Roger Dooley 00:09:51 Yeah, I think, it’s maybe more of a tagline, I guess, but one book that comes to mind, I’ve used this example in in the past is Steve Krug’s Don’t Make Me Think, which is about how to design websites or digital products that are dead simple to use and intuitive. And I’ve often told people, look, you don’t even have to buy the book. Sorry, Steve. You don’t have to buy the book. If you can just internalize the title and operate with that as your core belief, you’re going to be okay. Of course, I do recommend that people buy the book so they can better understand the idea, but to me, that’s the level of simplicity that can come across. Now, that’s, it’s not really telling them. Maybe the core message there is simplicity will make your website a success or something like that. I don’t how, again, can you give us a few examples of core messages, AJ?
AJ Harper 00:10:47 Sure. Well, for my own book, it’s a book is not about something, a book is for someone. And that simple shift of, instead of thinking, what’s my book about, to who is it for? And then using that as a guidepost the whole way through does shift the way that you actually make decisions about your book. And if you don’t believe that, then the rest of my book isn’t going to be that helpful, quite honestly. So you’ve gotta really buy into it. You’ll see that’s two sentences. So you have this setup, which is a disruptor. It’s not this thing, it’s not this, it’s that. And it doesn’t have, that doesn’t not required for a core message, but it’s also in, usually in Mike’s books. So you mentioned prove first earlier. The core message for that book is a tradit, the traditional accounting method is killing your business.
AJ Harper 00:11:34 So that’s the disruptive part. Take your profit first. You could just take it down to take your profit first, and then that actually becomes the title of the book. So you can take a core message and distill it to a tagline or a title, but it’s good to get it set first, and then you can move into tagline, title, mode. But it’s, ultimately about shifting thinking. When you’re crafting a transformational core message, very often you have to shift thinking away from some sort of conventional wisdom and then move into the thought that you want them to share. And even it’s a worthy exercise, even if you don’t end up using it in the end, it can help, help you craft it. But it’s transformational core message is about a new way of thinking, and that new way of thinking leads to a change in behavior. And there’s where the transformation happens.
Roger Dooley 00:12:26 When you wrote about your ghost writing experience, you talked about asking authors to give you everything.
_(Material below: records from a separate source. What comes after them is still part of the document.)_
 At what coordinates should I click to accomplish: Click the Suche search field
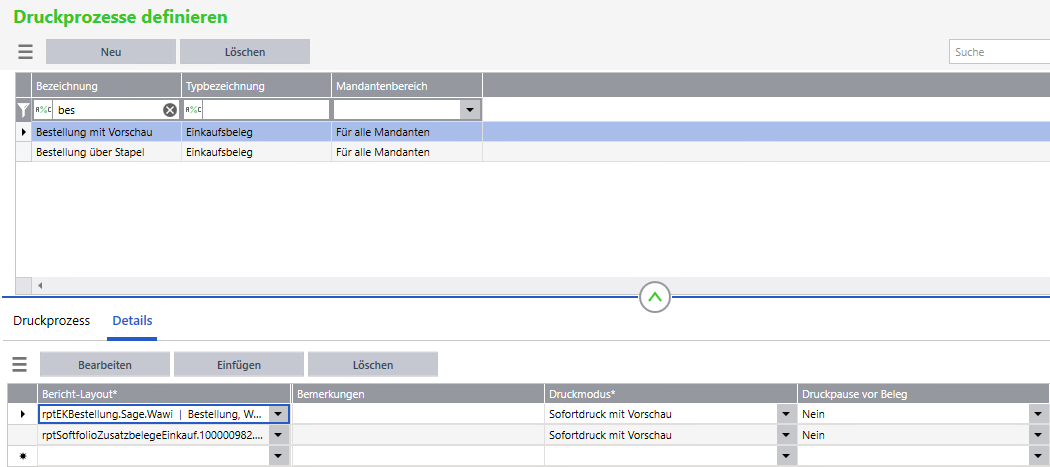pyautogui.click(x=998, y=52)
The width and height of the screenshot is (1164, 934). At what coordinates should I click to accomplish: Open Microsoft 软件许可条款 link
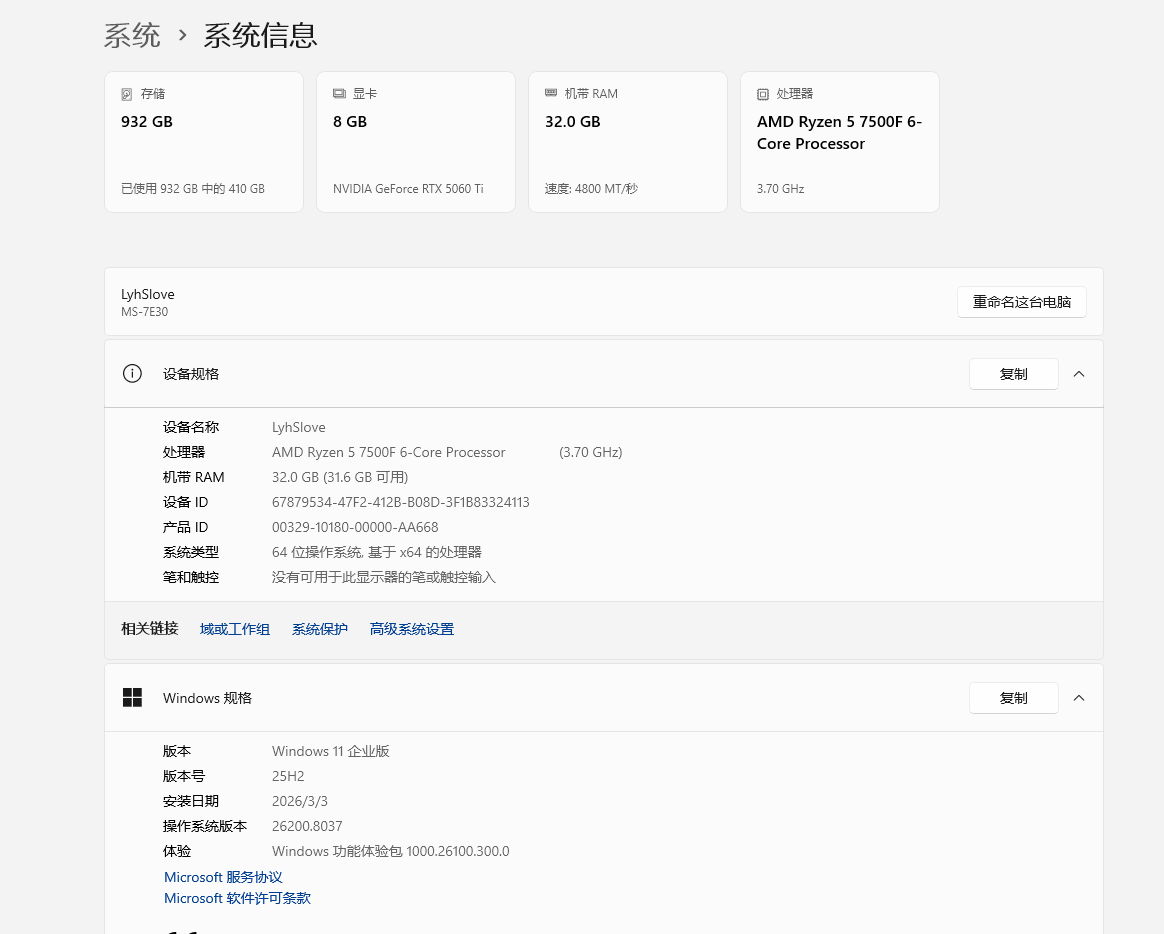237,898
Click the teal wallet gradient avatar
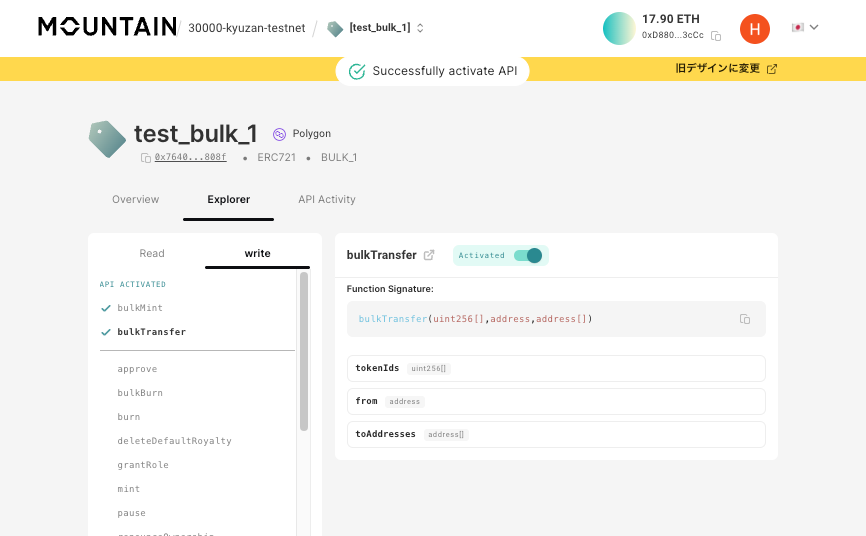866x536 pixels. coord(619,28)
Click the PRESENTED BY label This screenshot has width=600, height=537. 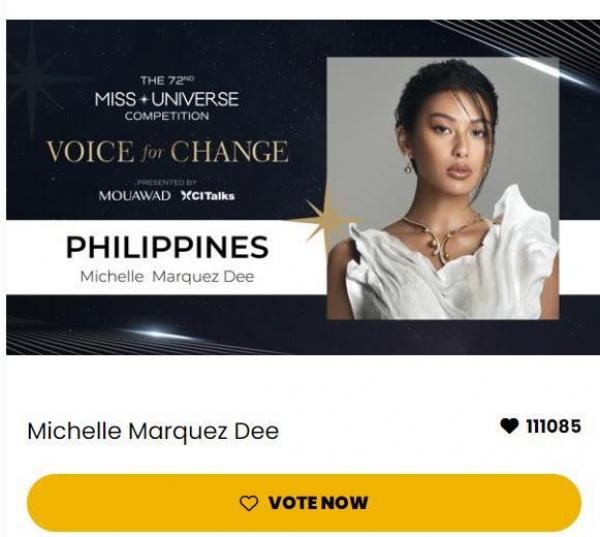coord(167,182)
And particularly for my first book, that was kind of my approach. Even though I did not use a ghost writer, I wrote it myself. I just got like everything I’d ever written spoken about together and tried to figure out how to piece that into something that people would want to read. And I guess that’s one approach, and it, it actually worked pretty well for Brainfluence by the nature of just the way that book is written in the, the intention and the way it serves the audience. But most books that probably would not be a great idea. Talk about how you sort of create that outline, figure out what content you need, how to fill the holes and so on.
AJ Harper 00:13:11 Sure. I’ve, over the years, I’ve discovered that without certain book fundamentals you end up having to delete a lot, tear down a lot of content. So I really stress that you get that ideal reader very clear, that transformational message, very clear. And then a third fundamental, which is a promise you can deliver. Once you have those three, that becomes a filter for your content. So now you can decide, should I include this story or this bit of research or this teaching point? Well, will it help you connect to your reader, support core message, deliver on the promise? If you get a yes, then it could go in the book. But if you get a no, it goes in a different book or some other type of content. And that’s a really effective filter to be able to make a decision, especially if you have a lot of ideas for your book or a lot of content to sift through, which many of the authors I work with do.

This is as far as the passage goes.